The logistics of the fur trade explain key differences in how natives were treated in the north versus the south. First, it was more profitable to allow Indians to do the hard work of obtaining and processing furs than to enslave them for other purposes (94). This led to a more equitable playing field between Europeans and Indians, and in turn a complex mutual dependency, as “the Canadian French could not afford to bully, dispossess, or enslave the Indians, needing them instead to persist as suppliers of furs” (101). Second, as the European traders preferred to keep their own numbers low for profitability, they depended on the goodwill of their Indian allies to avoid being killed by their enemies (92; 101).

§ **DATA SHOWN**:
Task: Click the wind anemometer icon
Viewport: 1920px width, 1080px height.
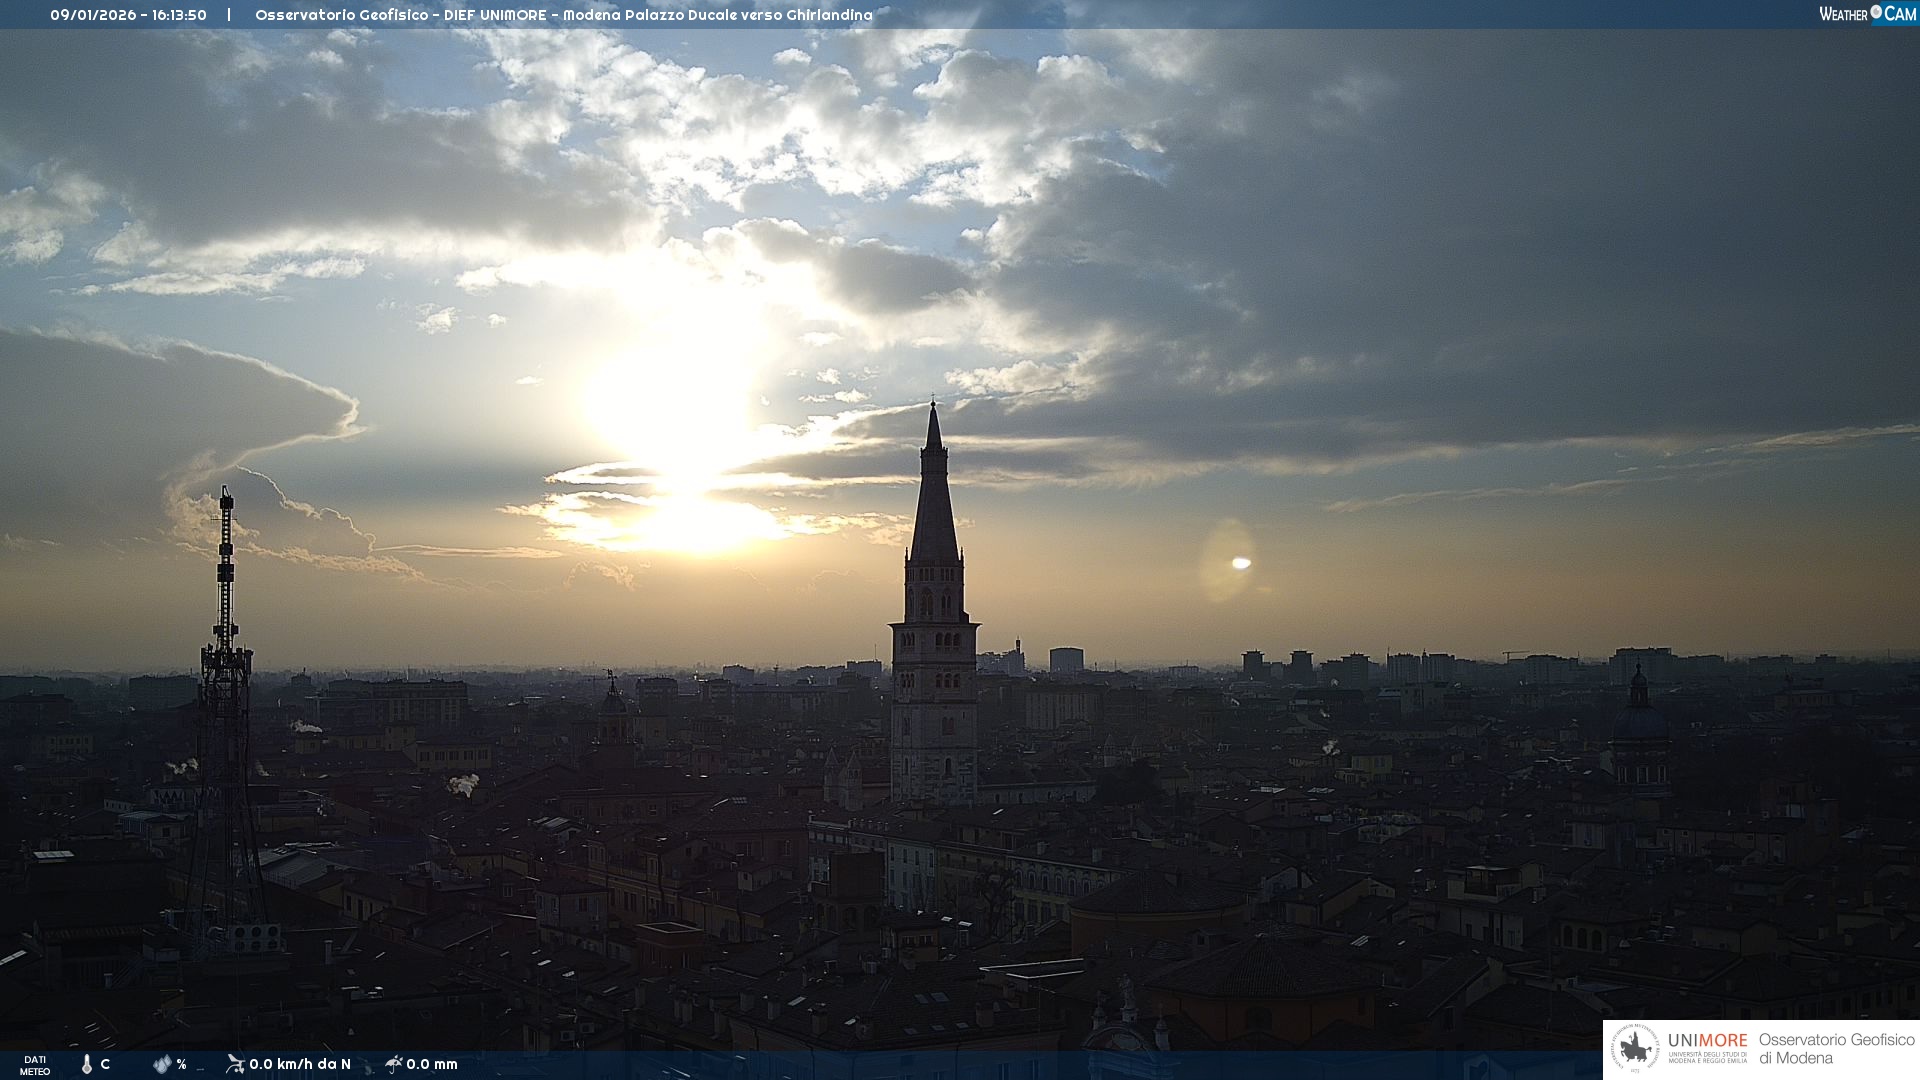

§ **PARTS OF THE EXERCISE**:
1 – Retype the fur trade passage from "The logistics of" up to and including "enemies (92; 101).".
2 – Write what comes next in the passage on the fur trade, starting after its last sentence.

§ **ANSWERS FOR THIS EXERCISE**:
1 –
The logistics of the fur trade explain key differences in how natives were treated in the north versus the south. First, it was more profitable to allow Indians to do the hard work of obtaining and processing furs than to enslave them for other purposes (94). This led to a more equitable playing field between Europeans and Indians, and in turn a complex mutual dependency, as “the Canadian French could not afford to bully, dispossess, or enslave the Indians, needing them instead to persist as suppliers of furs” (101). Second, as the European traders preferred to keep their own numbers low for profitability, they depended on the goodwill of their Indian allies to avoid being killed by their enemies (92; 101).

2 –
For the Indians, the utility of European goods (metal tools, guns, etc.) led to the abandoning of traditional stone tools and the knowledge needed to create them, meaning the Indians would need to continue trading with the Europeans or face starvation or annihilation by their better-armed enemies (97). The demand for furs caused the Indians to discard the tenets of animism, increasing their hunting and straining the environment. Beaver populations plummeted. Cultural groups began to infringe on each other’s territories in search of more pelts, with a cascading effect of intensifying conflict in the region (98).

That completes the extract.